The kids who grew up playing ZZT are now artists, game designers, and programmers. But many of the worlds they created are gone. ZZT worlds were shared through BBSes and online services like CompuServe. When the Internet took over, those services shut down and the worlds were lost. It's estimated that only half the ZZT worlds ever created still survive.
In the early 2010s I realized that history was repeating itself. This time, the blocky game with the embedded programming language is Minecraft. Kids and teenagers are creating worlds, putting a lot of work into them, and sharing them on unreliable file-hosting sites. In the 2020s they'll be artists, game designers, and programmers. They'll get nostalgic, start thinking back on the game that showed them how fun it was to create their own worlds... and it'll all be gone.
The Minecraft Archive Project is my attempt to stop that from happening. Minecraft is much more popular than ZZT ever was, and I don't think I can save more than a fraction of one percent of its cultural history, but without this project pretty much all of it is doomed.
In the Collection
I periodically refresh the MAP by capturing new data from a couple different sites:
My focus is on packaged binaries (Minecraft maps, resource packs, and mods) but I also capture images (screenshots and skins).
How?
There's no secret, really. I just wrote a lot of Python scripts and let them run for a really long time. When one script finishes, I run the next one in the sequence. I go into some detail about my process in a 2015 blog post.
Where?
There are three copies of the Minecraft Archive Project. My personal copy is the master copy. I keep a backup copy at my workplace at NYPL Labs, and I periodically send copies to Jason Scott of the Internet Archive.
Making the archive publicly available is a tricky proposition. It's a really huge dataset, and most of it is still online... somewhere... if you know to look for it. I also don't have the time to do a proper presentation. At this point my only concern is making sure the dataset makes it to the future intact.
What I Didn't Capture
I could spend my whole life archiving this stuff, but... I don't want to. Once in a while—my plan is once a year—I run the basic Minecraft capture scripts on Planet Minecraft and the Minecraft forum. Everything else I get, I consider a bonus.
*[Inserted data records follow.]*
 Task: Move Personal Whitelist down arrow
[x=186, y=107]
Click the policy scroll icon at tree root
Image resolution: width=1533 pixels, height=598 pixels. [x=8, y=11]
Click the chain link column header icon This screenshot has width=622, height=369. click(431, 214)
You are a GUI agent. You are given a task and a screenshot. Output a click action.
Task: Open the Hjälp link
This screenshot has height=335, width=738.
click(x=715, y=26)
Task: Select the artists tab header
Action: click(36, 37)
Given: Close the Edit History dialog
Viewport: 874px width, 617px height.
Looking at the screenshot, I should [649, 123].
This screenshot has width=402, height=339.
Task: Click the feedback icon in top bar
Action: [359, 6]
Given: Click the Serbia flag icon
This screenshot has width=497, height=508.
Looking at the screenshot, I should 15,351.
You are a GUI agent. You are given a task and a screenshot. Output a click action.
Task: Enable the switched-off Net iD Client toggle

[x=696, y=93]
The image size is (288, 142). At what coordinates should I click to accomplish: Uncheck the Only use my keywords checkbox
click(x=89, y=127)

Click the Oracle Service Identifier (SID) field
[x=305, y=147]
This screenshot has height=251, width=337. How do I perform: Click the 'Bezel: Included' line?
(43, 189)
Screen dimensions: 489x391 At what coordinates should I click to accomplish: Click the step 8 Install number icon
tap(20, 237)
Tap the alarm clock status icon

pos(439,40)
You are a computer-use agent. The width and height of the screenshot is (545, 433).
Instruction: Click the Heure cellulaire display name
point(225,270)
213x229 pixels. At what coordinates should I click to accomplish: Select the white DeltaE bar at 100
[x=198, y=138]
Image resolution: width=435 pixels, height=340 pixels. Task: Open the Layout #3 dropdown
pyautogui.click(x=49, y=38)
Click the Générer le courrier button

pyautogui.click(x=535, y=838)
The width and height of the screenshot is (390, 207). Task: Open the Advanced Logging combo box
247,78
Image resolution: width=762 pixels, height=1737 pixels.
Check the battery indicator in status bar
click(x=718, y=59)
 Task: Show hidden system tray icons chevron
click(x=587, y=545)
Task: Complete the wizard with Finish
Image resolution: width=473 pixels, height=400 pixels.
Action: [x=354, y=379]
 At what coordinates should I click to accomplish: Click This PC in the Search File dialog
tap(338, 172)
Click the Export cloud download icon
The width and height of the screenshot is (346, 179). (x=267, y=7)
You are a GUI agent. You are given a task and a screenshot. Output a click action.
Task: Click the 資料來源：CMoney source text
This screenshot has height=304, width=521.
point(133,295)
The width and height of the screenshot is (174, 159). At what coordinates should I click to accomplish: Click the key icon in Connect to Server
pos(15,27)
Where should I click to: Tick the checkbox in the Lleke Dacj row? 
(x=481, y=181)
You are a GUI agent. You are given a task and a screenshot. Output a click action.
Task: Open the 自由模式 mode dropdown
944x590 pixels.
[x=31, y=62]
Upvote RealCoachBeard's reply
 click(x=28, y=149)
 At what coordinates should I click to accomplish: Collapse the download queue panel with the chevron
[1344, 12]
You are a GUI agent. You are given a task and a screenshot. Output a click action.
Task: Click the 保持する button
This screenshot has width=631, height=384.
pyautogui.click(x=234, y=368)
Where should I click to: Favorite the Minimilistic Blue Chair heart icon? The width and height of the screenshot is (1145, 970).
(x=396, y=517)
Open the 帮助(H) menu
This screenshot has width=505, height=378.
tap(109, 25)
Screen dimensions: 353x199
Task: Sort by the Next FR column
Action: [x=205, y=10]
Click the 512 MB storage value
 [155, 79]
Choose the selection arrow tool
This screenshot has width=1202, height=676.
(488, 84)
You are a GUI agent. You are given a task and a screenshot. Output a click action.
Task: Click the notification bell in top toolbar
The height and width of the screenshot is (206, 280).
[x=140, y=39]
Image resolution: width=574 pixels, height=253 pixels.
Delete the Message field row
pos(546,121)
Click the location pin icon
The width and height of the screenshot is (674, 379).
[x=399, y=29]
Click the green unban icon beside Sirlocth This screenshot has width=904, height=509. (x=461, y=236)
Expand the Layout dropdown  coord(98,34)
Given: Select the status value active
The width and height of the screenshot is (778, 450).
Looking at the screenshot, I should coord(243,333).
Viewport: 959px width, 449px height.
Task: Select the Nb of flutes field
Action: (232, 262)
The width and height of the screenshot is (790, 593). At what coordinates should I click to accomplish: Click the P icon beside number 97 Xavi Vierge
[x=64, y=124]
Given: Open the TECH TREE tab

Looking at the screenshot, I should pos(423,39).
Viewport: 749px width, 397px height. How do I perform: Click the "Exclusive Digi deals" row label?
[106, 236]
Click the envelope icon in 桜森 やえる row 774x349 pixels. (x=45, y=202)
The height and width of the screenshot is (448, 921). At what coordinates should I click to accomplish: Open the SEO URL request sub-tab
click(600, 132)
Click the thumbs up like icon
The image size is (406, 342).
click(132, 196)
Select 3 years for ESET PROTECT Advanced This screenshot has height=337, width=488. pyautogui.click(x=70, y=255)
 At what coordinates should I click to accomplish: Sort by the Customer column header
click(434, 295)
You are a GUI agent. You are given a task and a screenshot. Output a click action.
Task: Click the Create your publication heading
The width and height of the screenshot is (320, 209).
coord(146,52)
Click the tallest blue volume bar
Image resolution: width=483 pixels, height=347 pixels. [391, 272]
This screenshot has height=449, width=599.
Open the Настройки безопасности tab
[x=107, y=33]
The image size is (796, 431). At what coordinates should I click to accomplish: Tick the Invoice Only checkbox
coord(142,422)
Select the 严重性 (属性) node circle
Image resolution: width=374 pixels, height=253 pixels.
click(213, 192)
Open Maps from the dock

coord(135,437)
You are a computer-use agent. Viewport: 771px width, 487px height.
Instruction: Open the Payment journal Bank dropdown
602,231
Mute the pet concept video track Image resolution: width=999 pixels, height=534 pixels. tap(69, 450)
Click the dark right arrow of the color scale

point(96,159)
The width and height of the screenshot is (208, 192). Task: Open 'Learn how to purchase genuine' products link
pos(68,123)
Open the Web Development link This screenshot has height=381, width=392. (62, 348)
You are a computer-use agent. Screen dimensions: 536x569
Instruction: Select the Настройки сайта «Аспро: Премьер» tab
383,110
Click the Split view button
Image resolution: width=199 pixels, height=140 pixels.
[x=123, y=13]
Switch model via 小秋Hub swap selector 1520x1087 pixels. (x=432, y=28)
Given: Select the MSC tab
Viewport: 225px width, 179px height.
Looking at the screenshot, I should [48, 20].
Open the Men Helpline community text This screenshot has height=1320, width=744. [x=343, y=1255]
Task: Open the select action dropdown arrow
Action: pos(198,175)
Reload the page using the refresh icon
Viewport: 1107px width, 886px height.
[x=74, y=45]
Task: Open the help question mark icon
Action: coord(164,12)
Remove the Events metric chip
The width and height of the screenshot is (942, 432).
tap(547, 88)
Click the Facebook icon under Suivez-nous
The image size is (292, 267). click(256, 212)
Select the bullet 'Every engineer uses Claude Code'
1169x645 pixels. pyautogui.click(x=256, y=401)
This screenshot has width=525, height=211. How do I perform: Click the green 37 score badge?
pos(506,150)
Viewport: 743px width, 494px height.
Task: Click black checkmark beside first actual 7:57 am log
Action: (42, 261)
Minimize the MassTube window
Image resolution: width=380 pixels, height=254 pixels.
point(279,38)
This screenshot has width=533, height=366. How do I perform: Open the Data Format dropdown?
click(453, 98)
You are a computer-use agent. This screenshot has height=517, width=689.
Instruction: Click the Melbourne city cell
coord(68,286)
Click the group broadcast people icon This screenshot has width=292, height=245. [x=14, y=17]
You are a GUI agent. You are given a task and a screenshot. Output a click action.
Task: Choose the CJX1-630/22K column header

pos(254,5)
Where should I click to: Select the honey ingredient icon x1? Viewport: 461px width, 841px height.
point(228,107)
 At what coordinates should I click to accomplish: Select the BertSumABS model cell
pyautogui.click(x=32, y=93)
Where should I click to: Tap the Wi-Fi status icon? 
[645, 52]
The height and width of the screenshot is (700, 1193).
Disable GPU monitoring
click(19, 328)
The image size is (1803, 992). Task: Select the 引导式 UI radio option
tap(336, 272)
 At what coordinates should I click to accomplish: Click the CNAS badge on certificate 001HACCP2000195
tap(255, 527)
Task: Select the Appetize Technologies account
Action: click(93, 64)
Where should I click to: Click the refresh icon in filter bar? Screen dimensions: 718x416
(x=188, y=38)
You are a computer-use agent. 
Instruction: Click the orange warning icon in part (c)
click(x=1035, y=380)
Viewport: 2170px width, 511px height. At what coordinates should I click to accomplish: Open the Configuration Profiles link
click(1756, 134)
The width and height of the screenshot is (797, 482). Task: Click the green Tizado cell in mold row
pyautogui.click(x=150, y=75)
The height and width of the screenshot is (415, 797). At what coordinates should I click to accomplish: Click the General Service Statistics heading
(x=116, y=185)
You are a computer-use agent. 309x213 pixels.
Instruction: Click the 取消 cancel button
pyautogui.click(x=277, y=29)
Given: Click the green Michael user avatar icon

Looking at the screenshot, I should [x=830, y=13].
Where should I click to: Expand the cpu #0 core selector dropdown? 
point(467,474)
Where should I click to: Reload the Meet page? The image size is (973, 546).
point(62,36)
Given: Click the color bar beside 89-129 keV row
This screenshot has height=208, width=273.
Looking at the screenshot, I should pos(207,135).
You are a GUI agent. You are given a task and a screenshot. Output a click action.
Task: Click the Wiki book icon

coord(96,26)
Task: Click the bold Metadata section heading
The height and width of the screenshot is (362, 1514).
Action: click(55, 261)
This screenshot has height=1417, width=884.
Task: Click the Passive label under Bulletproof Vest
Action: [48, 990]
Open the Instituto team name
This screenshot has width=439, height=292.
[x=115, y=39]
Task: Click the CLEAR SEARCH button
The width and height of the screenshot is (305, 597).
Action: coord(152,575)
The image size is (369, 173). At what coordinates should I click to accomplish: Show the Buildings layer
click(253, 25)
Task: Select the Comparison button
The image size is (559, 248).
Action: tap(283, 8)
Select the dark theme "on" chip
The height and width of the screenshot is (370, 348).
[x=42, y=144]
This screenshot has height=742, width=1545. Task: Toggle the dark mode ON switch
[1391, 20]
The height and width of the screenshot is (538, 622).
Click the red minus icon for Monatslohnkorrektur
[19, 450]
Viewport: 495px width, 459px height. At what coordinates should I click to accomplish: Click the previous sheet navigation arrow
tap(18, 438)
Whenever I discover or hear about some new dataset of ephemeral software, I put it on the following list and then forget about it. If you're inspired by what I've done with the Minecraft Archive Project and the Ephemeral Software Collection, a great way to show your appreciation would be to tackle one of these projects. Otherwise we'll see if these sites are still around when I retire.
If you happen to run one of these sites and would like to contribute a mirror to the MAP or ESC or the Internet Archive, and make sure your users' creations don't get lost, please send me email at leonardr@segfault.org.
Adding to the Minecraft Archive Project
The holy grail of the Minecraft Archive Project is a way to automatically archive active public Minecraft servers. There's no technical obstacle to doing this—walking around on a server streams the chunks to the client, and there are even mods for archiving the streamed chunks—but I've never gotten these mods to work, and getting it to work automatically, across hundreds of thousands of servers running different versions of Minecraft, requires work and resources far beyond what I can bring to the project. Thinking of applying for a digital preservation grant? Try this project out.
I would like to set up a dead-drop email address where people can send their zipped-up Minecraft worlds to explicitly put them in the MAP without publishing them anywhere else. This creates a lot of problems that I don't have time to deal with, so I haven't made any serious attempt at this.
Getting into the more achievable goals, there are more Minecraft maps at Minecraft Maps, MinecraftDL, 9Minecraft, etc. I don't even know if these sites have anything new or if it's all duplicates of things I already have. I haven't gone through them because adding a new site to the rotation is a lot of work, and these collections are very small compared to the Minecraft forum or Planet Minecraft.
Back in May 2014 I archived maps from Minecraft World Share and Minecraft World Map, but I haven't been back. It's a similar situation—they have a couple thousand maps but the collection is relatively small and doesn't grow quickly the way Planet Minecraft does.
The Technic Platform hosts thousands (not sure of the exact number) of Minecraft mod packs.